Poems on Various Subjects. By John Thelwall. In Two Volumes.

John Thelwall

Edmund Spenser is twice mentioned by the famous radical orator. Not seen.

Critical Review: "Who or what Mr. Thelwall is, we know not; and are almost equally at a loss what to say about his productions. He has too much merit, to deserve any severe censure; too many defects, to vindicate us in giving an high degree of approbation. He professes to be unacquainted with classic literature, and his grammatical errors sufficiently shew it; yet, in some places, his genius has supplied the defects of education" 64 (October 1787) 290.

Samuel Austin Allibone: "John Thelwall, the political agitator, anatomist, lecturer on elocution, and curer of stammering, was born in London, 1764; tried, with John Horne Tooke and Thomas Hardy, for treason, and acquitted, 1794; died in Bath, 1834" Critical Dictionary of English Literature (1858-71; 1882) 3:2382.

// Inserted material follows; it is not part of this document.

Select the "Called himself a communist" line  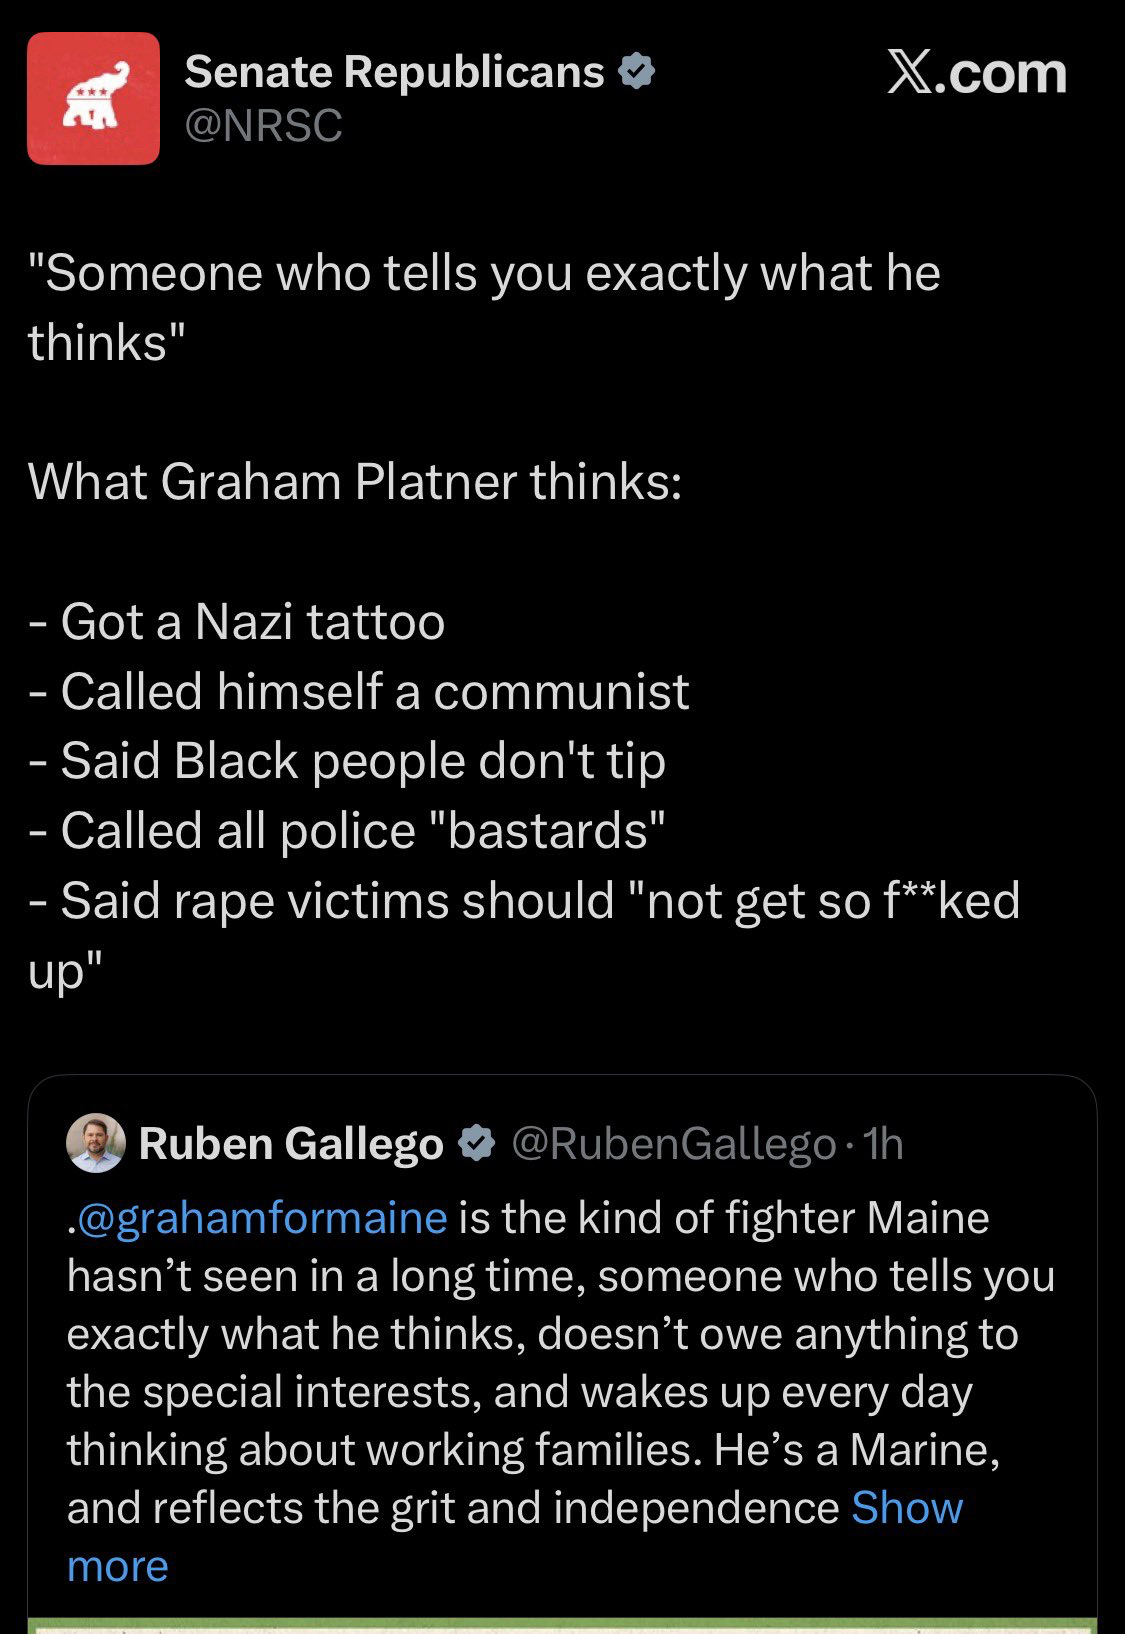[374, 691]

"Accept, dear Phil, this rude, unskilful verse,
Tho' nor by Muse inspir'd, nor Grace refin'd,
Which I, in loose alternate rhime rehearse,
To soothe the sorrows of thy gentle mind.

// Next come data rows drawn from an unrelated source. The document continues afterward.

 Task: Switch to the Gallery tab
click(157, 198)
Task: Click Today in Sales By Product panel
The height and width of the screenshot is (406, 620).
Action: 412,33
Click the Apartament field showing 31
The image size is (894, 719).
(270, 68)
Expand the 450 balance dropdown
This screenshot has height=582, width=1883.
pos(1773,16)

"What, tho' no polish'd lines, like Pope's, appear,
No boldly-splendid thoughts my theme refine,
—Such as in Spenser's nobler page appear,
Or Collins, in thy strains majestic shine?

"I court not now the laurel'd wreath of Fame,
Or various praise of nervous, smooth, and clear.
Enough my honour, all I wish and claim,
If with my verse thy bosom I may cheer.

"Fair Friendship's voice shall breathe in ev'ry line
The faithful dictates of an honest heart:
Friendship alone inspir'd the fair design
To thee, these soothing verses to impart.

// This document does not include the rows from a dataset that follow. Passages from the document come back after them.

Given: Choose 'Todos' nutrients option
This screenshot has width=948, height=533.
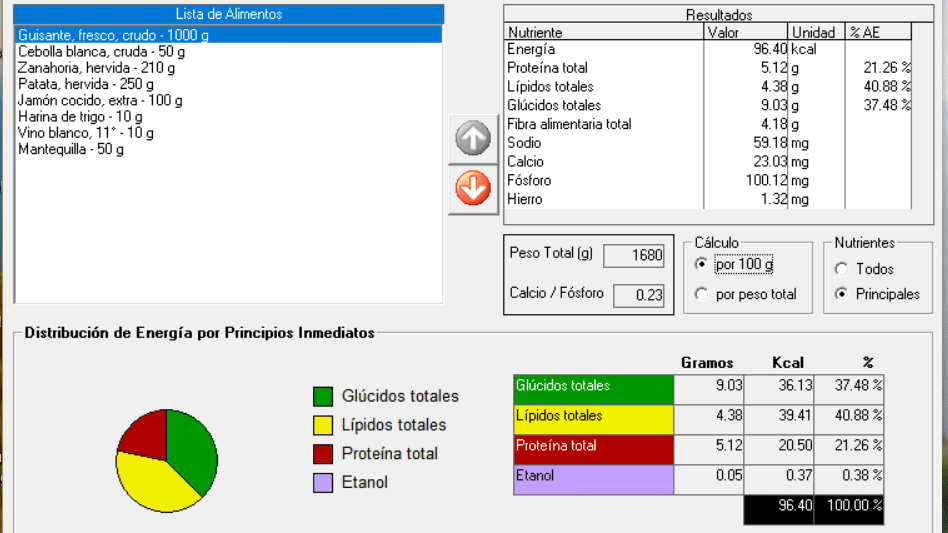Looking at the screenshot, I should (841, 269).
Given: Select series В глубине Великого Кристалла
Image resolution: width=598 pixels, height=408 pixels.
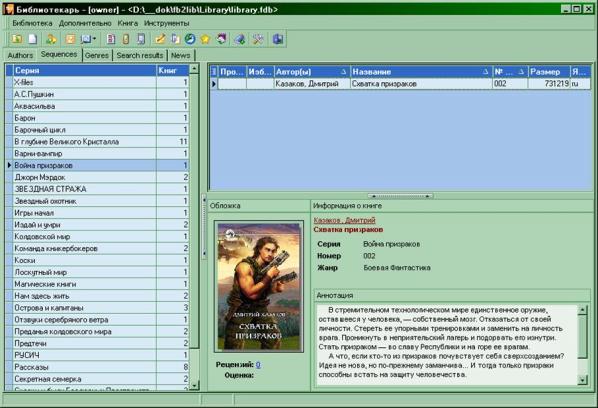Looking at the screenshot, I should coord(97,142).
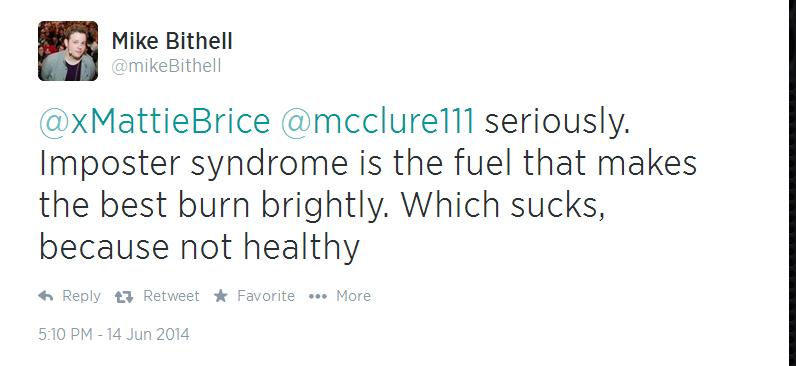Visit the @mikeBithell handle link
The height and width of the screenshot is (366, 796).
pos(166,66)
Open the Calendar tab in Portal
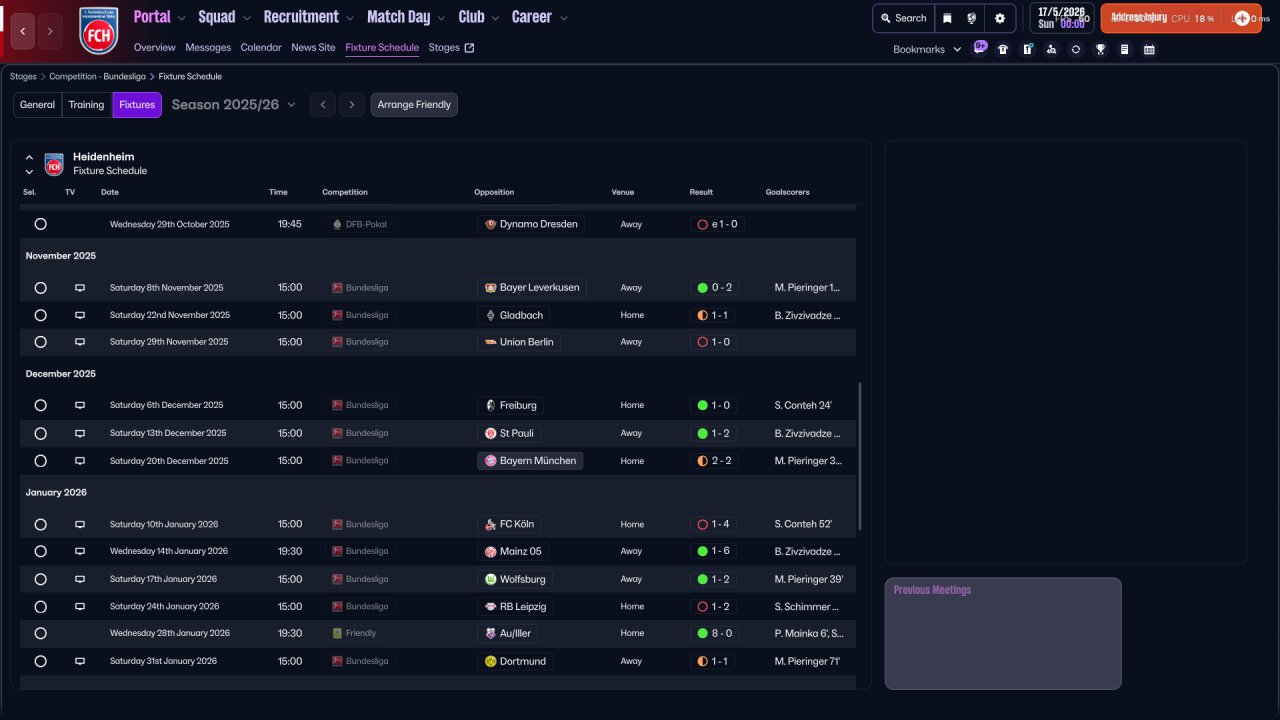Screen dimensions: 1280x720 [261, 47]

"No need is there of lofty Spenser's fire;
No need of tuneful Pope's energic art,
To strike, with trembling hand, a humble lyre,
And sing the genuine feelings of the heart.

"But if my numbers should offend thy ear,
Oh think they flow from an uneasy heart:
The voice of Anguish never can be clear,
And Melancholy mars the tuneful art.